Append to tests/test_health.py:

from sqlalchemy.exc import OperationalError

from quartermaster.db import get_session
from quartermaster.main import create_app
from fastapi.testclient import TestClient


def test_healthz_returns_503_when_db_check_raises():
    app = create_app()

    def broken_session():
        class BrokenSession:
            def execute(self, *args, **kwargs):
                raise OperationalError("boom", None, Exception("boom"))

            def close(self):
                pass

        session = BrokenSession()
        try:
            yield session
        finally:
            session.close()

    app.dependency_overrides[get_session] = broken_session

    with TestClient(app) as client:
        response = client.get("/healthz")

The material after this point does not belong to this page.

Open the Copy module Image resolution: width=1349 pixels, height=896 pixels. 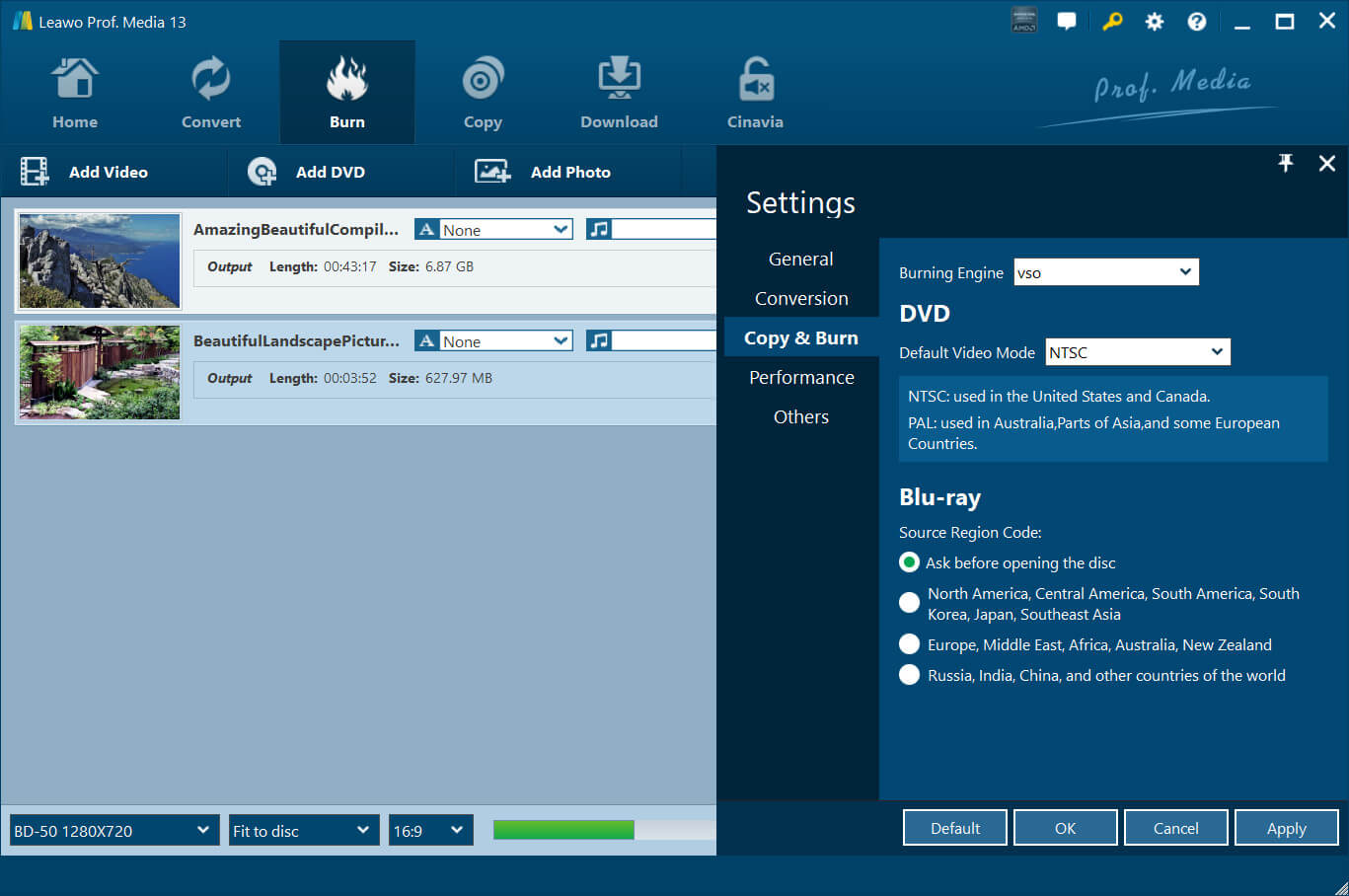click(x=483, y=91)
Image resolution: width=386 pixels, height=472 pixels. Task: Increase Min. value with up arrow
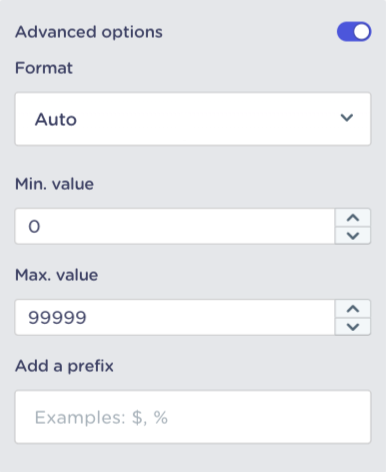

    assert response.status_code == 503
    body = response.json()
    assert body["status"] == "error"
    assert body["detail"] == "OperationalError"
  • Step 2: Run the test and verify it passes

Run: uv run pytest tests/test_health.py -v Expected: PASS for both tests. The exception handler in Task 7 already implements the 503 path; this test codifies the contract.

  • Step 3: Run the full suite

Run: uv run pytest Expected: all tests pass (137 existing + 9 new logging tests + 2 healthz tests = 148).

  • Step 4: Commit
git add tests/test_health.py
git commit -m "test(health): cover 503 on DB failure (#26)"

Post-implementation verification

After Task 8 completes:

  • Full test suite

Run: uv run pytest -v Expected: 148 tests pass.

  • End-to-end smoke test with the log config

Run in one shell: uv run uvicorn quartermaster.main:app --log-config src/quartermaster/logconfig.json --port 8765 & Then: curl -s http://127.0.0.1:8765/healthz Then: kill %1

Expected:

  • curl prints {"status":"ok"}.

  • uvicorn stdout showed at least one JSON line containing "event": "http_request", "path": "/healthz", "status": 200.

  • Close issues #26 and #27

Reference the merge commit on both issues. Leave #25 open.


Dependencies and ordering

  • Tasks 1 → 2 → 3 → 4 must be sequential (each builds on the last).
  • Task 5 depends on Task 2 (needs LOG_CONFIG in place to test via caplog, though caplog itself does not require the config — independent in practice).
  • Task 6 is independent of 5 but logically belongs after.
  • Tasks 7 → 8 are sequential.
  • Tasks 5, 6, 7 could theoretically run in parallel after Task 4, but linear is cleaner.